The firms that have caved rather than challenge the egregiously unconstitutional executive orders issued by the Trump Administration have all agreed to provide tens of millions of dollars of pro bono assistance. Paul Weiss was first, agreeing to $40 million in legal services to further causes supported by the President, as mutually agreed upon by the firm and the Administration. That deal led to the resignation of the long-time head of the pro bono practice at Paul Weiss.
Next up was Skadden, which pledged $100 million in services, again in furtherance of mutually agreed-upon causes. It provoked an anguished letter from numerous Skadden alumni and alumnae, who accused the firm of betraying the legacy of its founder, Joe Flom:
As one of the country’s most powerful and most profitable law firms, Skadden’s influence over the legal profession cannot be understated. In light of Skadden’s position, it is outrageous and self-interested that rather than fulfilling the legal profession’s oath and standing in solidarity with fellow law firms that were fighting to uphold the Constitution, Skadden caved to bullying tactics instead.
If I actually have any non-lawyer readers, they may not know that the Skadden Fellowship, established by the firm, is one of the most prestigious pathways for recent law school graduates to enter a career in public interest lawyering. Numerous current and former Skadden fellows signed a letter to firm management protesting its decision to surrender rather than flight. The firm has removed references to the Fellowship and its pro bono projects from the firm’s website, which does not bode well for the future of this program.

Instruction 1 -> In the passage about law firms and the administration's executive orders, condense the paragraph beginning "The firms that have caved" into a shorter version that keeps its main facts.
Instruction 2 -> Extend the passage about law firms yielding to the administration's executive orders, starting after its final sentence.
The data that comes after this passage has no connection to it.

Data shown ->
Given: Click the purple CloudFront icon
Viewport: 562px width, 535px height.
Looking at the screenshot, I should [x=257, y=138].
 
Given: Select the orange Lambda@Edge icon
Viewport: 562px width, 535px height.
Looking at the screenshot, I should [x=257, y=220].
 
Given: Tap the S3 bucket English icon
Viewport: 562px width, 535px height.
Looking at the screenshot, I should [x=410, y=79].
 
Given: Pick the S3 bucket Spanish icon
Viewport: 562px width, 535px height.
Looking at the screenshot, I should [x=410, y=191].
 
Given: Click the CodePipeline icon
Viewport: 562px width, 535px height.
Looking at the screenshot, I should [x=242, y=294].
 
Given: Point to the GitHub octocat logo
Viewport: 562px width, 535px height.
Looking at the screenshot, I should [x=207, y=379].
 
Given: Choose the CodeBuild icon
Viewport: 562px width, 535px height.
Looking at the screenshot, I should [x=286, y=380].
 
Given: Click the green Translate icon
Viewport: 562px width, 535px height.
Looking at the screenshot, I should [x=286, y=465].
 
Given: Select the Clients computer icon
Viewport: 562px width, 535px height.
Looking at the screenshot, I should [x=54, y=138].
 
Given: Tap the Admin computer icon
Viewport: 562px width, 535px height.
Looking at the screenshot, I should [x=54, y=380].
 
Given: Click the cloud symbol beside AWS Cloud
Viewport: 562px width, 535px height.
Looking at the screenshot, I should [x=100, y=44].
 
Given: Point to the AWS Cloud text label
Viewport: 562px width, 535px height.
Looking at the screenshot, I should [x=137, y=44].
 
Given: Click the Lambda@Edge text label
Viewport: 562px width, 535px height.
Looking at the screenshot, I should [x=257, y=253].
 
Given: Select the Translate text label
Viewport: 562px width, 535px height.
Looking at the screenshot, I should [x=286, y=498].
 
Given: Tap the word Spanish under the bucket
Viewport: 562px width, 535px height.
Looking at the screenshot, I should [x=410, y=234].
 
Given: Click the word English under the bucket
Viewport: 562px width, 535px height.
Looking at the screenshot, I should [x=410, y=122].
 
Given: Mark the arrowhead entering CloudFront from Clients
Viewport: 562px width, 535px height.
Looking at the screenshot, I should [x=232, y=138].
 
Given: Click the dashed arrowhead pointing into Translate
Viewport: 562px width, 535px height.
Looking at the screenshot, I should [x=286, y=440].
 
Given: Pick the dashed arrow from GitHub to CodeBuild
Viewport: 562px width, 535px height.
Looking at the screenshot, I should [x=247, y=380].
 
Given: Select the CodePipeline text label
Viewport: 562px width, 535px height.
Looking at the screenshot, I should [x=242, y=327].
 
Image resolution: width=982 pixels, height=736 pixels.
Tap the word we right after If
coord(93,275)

Exercise result 1 -> Law firms that gave in to the Trump Administration's unconstitutional executive orders, rather than fight them, all agreed to supply tens of millions of dollars in pro bono work. Paul Weiss went first. It promised $40 million in legal services for causes the President supports, chosen jointly by the firm and the Administration. The deal prompted the long-time head of its pro bono practice to resign.

Exercise result 2 ->
Following Skadden, Milbank and Willkie Farr cut similar deals. Then on Friday, five law firms announced that they would collectively contribute $600 million in legal services to Trump-favored causes. The firms were Kirkland & Ellis, Latham & Watkins, Simpson Thacher & Bartlett, Cadwalader, and A&O Shearman. Marc Elias, the former Perkins Coie election lawyer who now has his own firm, posted this list on Bluesky:
Trump has recently suggested that he will use the firms’ pro bono services to help negotiate trade deals with countries subject to his tariffs. in a Truth Social post he described “build[ing] an unrivaled network of Lawyers, who will put a stop to Partisan Lawfare in American, and retore Liberty and Justice FOR ALL.” He announced at a Cabinet meeting:
"We have a lot of law firms that have paid me a lot of money in the form of legal fees. We're going to probably use those firms ... if we can - I think we can," Trump said during a meeting of his cabinet at the White House. "I think we're going to try to use these very prestigious firms to help us out with the trade."
Since the first law firm capitulations Trump has been gloating about how much money the firms have given him, which even he seems to find unbelievable “considering they’ve done nothing wrong.” Here is Trump, speaking to a group of coal miners (from Law.com):
“Have you noticed lots of law firms have been signing up with Trump? [It’s] 100 million dollars, another 100 million dollars for damages they’ve done,” he said. “But they give you a hundred million and announce, ‘But we have done nothing wrong’, and I agree they’ve done nothing wrong, but what the hell, they give me a lot of money, considering they've done nothing wrong."
“They’re great firms, but they just had a bad moment. We’re going to use some of those firms to work with you on your leasing,” he said, gesturing to the miners in the background. It’s not immediately clear what specific leasing Trump was referring to.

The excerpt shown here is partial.